• [WHAT YOU ARE ASKED TO DO] Your output should be the line with "Task: Click the step" plus all following lines to the end of the records, exactly as written and nothing more.

(Records drawn from a dataset)

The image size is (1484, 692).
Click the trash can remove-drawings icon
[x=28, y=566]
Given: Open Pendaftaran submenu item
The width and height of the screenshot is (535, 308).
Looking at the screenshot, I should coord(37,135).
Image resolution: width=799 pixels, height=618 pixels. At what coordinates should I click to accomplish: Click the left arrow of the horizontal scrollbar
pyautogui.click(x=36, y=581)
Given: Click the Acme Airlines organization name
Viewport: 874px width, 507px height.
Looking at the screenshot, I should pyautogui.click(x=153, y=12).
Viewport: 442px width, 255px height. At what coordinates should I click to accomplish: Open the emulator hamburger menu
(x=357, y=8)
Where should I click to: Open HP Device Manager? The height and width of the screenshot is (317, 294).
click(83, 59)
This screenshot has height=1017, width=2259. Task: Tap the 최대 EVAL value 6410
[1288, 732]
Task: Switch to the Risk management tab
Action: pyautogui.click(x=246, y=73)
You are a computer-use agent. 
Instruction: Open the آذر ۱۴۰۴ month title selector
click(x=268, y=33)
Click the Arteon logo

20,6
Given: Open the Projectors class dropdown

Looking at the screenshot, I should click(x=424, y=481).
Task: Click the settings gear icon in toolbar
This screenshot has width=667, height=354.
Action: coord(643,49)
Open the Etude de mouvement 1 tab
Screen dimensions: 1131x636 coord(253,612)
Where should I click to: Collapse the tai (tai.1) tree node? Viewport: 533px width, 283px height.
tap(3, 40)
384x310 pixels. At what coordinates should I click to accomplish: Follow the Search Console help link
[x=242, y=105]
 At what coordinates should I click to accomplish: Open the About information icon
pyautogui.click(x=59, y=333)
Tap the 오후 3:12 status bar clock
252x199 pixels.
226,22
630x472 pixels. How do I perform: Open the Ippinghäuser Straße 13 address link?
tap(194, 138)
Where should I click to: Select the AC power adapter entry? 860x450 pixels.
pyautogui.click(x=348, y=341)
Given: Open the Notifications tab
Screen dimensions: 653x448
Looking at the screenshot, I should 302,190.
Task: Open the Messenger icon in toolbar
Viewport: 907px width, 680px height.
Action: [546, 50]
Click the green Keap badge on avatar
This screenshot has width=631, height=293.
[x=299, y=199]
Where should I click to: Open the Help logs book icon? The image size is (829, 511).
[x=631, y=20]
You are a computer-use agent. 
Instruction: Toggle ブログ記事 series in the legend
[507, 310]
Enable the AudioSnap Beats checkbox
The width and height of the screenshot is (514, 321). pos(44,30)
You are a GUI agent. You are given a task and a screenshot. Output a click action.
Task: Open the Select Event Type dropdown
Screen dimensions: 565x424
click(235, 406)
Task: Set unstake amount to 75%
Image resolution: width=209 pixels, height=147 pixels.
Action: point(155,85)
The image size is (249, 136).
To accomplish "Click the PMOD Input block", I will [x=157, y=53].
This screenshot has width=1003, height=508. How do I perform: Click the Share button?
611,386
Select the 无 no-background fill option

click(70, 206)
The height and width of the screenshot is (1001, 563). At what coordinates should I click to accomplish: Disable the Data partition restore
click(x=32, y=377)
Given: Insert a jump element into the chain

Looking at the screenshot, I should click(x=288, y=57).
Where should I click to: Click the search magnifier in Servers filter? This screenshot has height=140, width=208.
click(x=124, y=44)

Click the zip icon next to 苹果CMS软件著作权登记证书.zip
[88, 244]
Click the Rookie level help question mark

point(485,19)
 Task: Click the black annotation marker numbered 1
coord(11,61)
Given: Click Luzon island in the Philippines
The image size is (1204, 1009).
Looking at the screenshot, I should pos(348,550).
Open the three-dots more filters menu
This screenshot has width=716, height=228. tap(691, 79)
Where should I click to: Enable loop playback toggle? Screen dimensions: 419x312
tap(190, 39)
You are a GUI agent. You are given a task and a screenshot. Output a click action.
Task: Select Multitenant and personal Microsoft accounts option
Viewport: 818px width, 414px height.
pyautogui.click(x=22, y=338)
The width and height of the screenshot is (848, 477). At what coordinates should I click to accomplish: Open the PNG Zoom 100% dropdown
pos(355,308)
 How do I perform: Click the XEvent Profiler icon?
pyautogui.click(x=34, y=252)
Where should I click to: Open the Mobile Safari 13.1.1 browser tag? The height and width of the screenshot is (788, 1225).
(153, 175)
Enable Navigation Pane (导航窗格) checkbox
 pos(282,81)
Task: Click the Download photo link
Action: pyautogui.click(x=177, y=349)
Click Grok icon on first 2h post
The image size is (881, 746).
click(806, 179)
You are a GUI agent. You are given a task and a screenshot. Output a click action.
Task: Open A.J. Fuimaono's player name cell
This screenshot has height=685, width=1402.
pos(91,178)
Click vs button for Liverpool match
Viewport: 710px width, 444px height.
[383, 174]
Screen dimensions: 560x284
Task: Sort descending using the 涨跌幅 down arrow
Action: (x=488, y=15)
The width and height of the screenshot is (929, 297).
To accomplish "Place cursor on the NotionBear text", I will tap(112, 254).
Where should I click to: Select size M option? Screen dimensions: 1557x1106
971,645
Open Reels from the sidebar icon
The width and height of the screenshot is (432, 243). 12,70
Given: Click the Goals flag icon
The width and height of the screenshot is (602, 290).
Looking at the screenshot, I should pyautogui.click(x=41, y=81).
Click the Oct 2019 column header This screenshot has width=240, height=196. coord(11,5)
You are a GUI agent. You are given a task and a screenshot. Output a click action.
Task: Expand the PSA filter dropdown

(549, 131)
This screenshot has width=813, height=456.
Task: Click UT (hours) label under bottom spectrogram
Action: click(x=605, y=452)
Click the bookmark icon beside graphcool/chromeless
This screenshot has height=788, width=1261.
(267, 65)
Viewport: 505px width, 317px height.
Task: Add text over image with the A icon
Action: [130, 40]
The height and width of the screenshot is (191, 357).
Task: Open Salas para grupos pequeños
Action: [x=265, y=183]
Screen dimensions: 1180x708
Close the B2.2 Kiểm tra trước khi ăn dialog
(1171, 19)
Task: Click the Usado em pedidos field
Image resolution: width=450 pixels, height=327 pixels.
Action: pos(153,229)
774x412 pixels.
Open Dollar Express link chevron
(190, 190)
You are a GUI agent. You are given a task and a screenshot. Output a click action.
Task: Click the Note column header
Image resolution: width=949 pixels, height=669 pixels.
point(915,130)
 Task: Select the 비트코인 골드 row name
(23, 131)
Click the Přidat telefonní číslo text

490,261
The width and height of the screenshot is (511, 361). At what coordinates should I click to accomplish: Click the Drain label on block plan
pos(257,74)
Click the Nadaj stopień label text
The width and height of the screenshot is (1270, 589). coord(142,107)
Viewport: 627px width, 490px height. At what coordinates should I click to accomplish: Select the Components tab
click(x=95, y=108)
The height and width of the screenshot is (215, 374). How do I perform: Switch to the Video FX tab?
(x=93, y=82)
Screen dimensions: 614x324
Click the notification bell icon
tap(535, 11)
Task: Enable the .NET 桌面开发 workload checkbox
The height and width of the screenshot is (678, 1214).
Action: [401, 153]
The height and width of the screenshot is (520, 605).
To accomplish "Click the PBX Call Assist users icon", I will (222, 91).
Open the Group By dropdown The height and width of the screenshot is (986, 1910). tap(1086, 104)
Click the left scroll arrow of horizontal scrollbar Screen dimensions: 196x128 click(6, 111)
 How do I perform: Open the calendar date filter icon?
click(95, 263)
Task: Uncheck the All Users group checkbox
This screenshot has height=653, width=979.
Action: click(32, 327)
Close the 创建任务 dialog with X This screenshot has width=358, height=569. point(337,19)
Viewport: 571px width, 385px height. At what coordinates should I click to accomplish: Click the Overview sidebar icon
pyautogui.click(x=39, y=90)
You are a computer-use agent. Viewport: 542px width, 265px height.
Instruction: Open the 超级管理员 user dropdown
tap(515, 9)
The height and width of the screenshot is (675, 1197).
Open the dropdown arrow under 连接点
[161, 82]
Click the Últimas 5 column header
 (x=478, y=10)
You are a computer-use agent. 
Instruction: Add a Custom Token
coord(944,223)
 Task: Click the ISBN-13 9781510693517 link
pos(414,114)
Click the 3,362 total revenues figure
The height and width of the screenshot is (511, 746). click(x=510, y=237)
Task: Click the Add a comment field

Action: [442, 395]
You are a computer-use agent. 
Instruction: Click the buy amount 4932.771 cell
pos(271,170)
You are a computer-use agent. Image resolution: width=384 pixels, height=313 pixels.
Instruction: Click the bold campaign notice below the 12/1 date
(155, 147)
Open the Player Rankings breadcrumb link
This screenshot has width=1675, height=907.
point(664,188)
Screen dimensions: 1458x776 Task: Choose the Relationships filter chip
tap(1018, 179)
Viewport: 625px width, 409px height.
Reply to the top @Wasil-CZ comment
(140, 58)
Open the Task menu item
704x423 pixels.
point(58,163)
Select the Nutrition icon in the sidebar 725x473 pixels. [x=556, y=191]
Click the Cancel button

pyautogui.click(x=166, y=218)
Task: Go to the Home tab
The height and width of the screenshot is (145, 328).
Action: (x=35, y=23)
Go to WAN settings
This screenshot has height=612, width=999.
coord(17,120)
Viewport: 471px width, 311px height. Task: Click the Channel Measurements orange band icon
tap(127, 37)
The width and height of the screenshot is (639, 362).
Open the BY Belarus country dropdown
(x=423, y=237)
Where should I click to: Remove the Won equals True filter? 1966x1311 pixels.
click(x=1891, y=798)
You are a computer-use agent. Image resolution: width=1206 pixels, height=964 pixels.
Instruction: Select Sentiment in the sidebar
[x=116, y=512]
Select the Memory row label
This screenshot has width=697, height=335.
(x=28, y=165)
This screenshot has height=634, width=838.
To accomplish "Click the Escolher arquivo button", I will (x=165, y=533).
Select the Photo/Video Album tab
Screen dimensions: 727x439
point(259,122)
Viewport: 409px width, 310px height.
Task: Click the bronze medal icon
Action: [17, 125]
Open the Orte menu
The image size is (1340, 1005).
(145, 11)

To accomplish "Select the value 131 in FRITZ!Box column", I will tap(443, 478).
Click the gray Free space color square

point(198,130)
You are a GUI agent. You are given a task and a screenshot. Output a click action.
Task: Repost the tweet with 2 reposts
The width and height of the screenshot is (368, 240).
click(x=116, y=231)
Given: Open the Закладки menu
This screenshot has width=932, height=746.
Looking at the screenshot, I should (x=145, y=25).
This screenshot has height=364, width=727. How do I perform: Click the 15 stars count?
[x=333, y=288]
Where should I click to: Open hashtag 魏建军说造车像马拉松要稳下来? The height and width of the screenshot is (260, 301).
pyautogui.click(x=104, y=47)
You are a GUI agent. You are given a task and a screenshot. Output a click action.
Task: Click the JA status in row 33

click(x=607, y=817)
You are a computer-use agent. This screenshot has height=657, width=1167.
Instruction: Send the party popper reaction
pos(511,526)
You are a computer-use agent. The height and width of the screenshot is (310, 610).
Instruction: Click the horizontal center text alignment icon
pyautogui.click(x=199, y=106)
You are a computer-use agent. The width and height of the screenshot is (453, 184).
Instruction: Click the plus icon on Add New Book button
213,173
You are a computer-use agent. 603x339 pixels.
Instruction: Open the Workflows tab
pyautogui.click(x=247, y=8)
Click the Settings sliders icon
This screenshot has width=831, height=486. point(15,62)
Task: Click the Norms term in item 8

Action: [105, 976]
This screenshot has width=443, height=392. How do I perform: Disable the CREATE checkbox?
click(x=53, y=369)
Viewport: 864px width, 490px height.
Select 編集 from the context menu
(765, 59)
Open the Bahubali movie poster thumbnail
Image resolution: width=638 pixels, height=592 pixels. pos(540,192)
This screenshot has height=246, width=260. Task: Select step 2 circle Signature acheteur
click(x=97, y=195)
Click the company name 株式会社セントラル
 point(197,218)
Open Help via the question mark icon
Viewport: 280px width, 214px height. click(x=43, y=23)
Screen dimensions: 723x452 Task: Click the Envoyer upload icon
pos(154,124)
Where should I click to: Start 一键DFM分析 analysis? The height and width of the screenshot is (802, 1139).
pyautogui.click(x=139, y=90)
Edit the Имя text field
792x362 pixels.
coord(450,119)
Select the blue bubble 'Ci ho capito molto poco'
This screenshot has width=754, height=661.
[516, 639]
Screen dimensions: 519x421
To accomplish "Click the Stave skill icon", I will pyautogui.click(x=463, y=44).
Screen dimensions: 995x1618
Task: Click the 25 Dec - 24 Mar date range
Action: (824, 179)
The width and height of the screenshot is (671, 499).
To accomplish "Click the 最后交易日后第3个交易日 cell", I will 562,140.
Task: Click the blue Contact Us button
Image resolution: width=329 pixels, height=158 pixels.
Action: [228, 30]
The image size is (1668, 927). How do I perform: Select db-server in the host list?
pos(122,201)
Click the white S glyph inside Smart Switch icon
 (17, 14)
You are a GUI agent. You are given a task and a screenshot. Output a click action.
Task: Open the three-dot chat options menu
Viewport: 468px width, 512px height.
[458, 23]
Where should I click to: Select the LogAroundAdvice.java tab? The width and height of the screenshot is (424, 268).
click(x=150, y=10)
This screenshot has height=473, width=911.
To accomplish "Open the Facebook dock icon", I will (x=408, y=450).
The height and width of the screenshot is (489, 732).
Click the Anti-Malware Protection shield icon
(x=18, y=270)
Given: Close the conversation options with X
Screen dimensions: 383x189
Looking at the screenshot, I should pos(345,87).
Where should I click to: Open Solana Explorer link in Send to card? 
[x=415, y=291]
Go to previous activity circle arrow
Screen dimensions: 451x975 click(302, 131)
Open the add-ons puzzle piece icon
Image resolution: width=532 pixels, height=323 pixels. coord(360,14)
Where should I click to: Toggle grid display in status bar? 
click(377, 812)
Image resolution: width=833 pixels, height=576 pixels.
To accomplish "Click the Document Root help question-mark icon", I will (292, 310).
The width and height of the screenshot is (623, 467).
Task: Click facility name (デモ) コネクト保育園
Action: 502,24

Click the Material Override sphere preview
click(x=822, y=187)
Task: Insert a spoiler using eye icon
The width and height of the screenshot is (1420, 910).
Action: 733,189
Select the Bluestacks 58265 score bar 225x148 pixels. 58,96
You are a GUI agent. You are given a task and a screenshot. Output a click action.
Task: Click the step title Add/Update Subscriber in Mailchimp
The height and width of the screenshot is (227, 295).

• [ANSWER TO THIS PROBLEM]
Task: Click the step title Add/Update Subscriber in Mailchimp
The height and width of the screenshot is (227, 295).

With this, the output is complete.